A study on the vaginal bacteria of South African women has revealed that a certain type of bacteria is able to break down a common drug used for the prevention of HIV.
Annually, more than 1 million women are infected with human immunodeficiency virus (HIV). HIV infection rates among women are a major health concern, as HIV can be passed from mothers to their children during pregnancy, childbirth ,and breastfeeding.
“I believe this will change the way we approach HIV prevention studies in women,” lead researcher Nichole Klatt, from the University of Washington, told ScienceAlert.
The microbicide drug, tenofovir, is widely used to combat the spread of HIV, and works by inhibiting the process that allows HIV to replicate. While tenofovir routinely protects men against HIV infection, women using the same drug might not see the same results.
But what exactly does the vagina have to do with drug administration?
In Africa, tenofovir is being applied in a gel directly into the vagina. Taking a tablet isn't always ideal in Sub-Saharan Africa, and the focus of prevention here is to stop the spread of HIV at the site of infection during sex.
Other studies have revealed that the vagina may contain bacteria that acts as a sort of ‘biological condom', protecting against the infection of HIV and STIs.
To investigate the potentially negative effects these bacteria are having on tenofovir, Klatt and her team collected vaginal swabs from 688 South African women as they participated in a clinical trial into the efficiency of an intravaginal gel against HIV infection.
The team found that there were two major types of vaginal bacteria present in the sample group – one contained Lactobacillus, and the other contained Gardnerella vaginalis.
Of the two major types of vaginal bacteria, the women with non-lactobacillus bacteria had a reduction of HIV infection of only 18 percent, while those with Lactobacillus had a reduction in HIV infection rate of 61 percent when using the gel – a threefold increase in protection.
The scientists investigated further, and discovered that G. vaginalis could metabolise and breakdown the active form of the drug, rendering it useless in the fight against the spread of HIV.

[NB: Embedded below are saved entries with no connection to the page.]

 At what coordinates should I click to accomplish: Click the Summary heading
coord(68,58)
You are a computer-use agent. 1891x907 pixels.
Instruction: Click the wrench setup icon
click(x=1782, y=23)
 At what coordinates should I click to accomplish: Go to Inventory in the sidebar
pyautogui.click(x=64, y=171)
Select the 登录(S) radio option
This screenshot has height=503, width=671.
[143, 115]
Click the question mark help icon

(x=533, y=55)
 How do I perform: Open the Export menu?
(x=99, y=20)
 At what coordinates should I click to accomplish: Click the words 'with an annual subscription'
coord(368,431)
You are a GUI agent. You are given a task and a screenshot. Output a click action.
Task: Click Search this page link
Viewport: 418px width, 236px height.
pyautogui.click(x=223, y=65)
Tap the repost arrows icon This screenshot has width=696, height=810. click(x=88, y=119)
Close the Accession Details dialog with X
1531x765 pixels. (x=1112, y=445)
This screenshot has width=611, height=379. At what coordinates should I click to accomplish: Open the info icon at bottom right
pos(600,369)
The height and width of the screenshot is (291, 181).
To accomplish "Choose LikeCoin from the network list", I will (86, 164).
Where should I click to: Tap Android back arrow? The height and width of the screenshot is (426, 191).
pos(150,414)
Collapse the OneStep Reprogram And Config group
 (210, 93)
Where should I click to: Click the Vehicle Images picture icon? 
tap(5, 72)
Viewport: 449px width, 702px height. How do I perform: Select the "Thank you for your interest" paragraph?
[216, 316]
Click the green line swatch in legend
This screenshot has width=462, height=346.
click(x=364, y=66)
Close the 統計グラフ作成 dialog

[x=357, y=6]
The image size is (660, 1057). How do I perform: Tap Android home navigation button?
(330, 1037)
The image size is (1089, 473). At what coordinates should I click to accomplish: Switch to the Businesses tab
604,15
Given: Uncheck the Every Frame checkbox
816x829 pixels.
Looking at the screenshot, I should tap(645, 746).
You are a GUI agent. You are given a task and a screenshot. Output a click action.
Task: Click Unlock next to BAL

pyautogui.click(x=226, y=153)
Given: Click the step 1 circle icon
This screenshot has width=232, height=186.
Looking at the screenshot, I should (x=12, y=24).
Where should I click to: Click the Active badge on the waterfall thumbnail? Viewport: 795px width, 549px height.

“These data demonstrate that vaginal microbiota must be accounted for and to improve efficacy of HIV prevention, novel interventions to enhance Lactobacillus and decrease Gardnerella and other BV-associated bacteria are needed,” Klatt told ScienceAlert.
The scientists hope that the results will inform the ways in which the drug is administered based on the bacteria present in a patient's vagina.
“We are now excited to be forging the way ahead in pharmacomicrobiomics studies in HIV and other diseases. Specifically, we are assessing other drugs that bacteria may interact with in the vagina, and the specific mechanisms underlying this,” says Klatt.
“We are also developing systems to assess drug-microbiota interactions in other diseases such as IBD and cancer, where mechanisms underlying variable drug efficacy are unknown.”